どうしていいか分からなくて言われたようにやってみたがこれでいいのかな?
少し不安が残りながらもやってみるとパシャパシャと何枚か撮られる。
すると真君が少し目を見開き、僕に向き直りギューッと抱き締めて来た。
周りからは、キャアッ!と声が上がって声のした方を見ると女性スタッフが頬を染めながら両手を握りしめてこちらを見ていた。

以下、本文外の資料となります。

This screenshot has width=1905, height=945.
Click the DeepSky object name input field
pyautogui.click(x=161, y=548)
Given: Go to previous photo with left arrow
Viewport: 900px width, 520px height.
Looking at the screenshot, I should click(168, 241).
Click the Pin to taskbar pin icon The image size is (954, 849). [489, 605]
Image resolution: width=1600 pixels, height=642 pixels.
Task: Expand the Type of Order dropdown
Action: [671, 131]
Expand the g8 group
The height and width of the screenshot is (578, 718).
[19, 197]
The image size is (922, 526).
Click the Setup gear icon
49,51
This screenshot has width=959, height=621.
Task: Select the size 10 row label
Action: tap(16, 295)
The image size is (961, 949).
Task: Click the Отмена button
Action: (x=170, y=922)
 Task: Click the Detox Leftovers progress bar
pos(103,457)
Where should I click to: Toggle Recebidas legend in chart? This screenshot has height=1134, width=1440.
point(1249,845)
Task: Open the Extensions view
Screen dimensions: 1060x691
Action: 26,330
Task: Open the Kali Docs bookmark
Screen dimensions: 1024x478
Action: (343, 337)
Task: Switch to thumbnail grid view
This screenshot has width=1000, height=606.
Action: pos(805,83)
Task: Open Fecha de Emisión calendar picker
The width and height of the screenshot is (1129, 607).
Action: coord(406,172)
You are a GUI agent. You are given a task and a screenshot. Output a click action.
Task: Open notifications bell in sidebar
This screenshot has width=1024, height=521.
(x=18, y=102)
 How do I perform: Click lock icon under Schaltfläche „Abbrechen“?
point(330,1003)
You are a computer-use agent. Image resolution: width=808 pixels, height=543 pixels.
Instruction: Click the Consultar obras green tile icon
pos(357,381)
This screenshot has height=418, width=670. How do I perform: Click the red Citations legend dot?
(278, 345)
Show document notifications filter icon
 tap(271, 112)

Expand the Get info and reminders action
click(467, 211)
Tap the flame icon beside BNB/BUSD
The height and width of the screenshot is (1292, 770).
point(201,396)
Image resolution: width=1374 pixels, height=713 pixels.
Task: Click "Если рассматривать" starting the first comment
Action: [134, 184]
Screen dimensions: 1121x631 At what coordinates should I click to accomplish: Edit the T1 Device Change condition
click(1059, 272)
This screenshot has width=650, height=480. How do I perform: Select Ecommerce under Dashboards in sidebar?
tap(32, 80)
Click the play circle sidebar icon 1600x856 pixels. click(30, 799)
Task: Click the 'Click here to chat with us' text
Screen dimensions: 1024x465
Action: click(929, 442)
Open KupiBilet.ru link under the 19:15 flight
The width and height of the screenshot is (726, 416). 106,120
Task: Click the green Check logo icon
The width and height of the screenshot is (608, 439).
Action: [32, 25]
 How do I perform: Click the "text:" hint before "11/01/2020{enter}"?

「いいよーいいよー!!君達の好きなように動いてね!!本当に恋人みたいだねぇ」
とカメラマンさんが僕達の周りを動き、写真を撮りながら声を掛けて来る。
「桜李君、上目遣いはダメ。グッと来て思わず抱き締めてしまったよ」
真君が耳元でそう言って来たが、背が高い真君を見るにはどうしても見上げてしまう。
それから、やっと離してもらって、じゃー、次!とカメラマンさんが言うのであれでよかったんだ。と少しホッとした。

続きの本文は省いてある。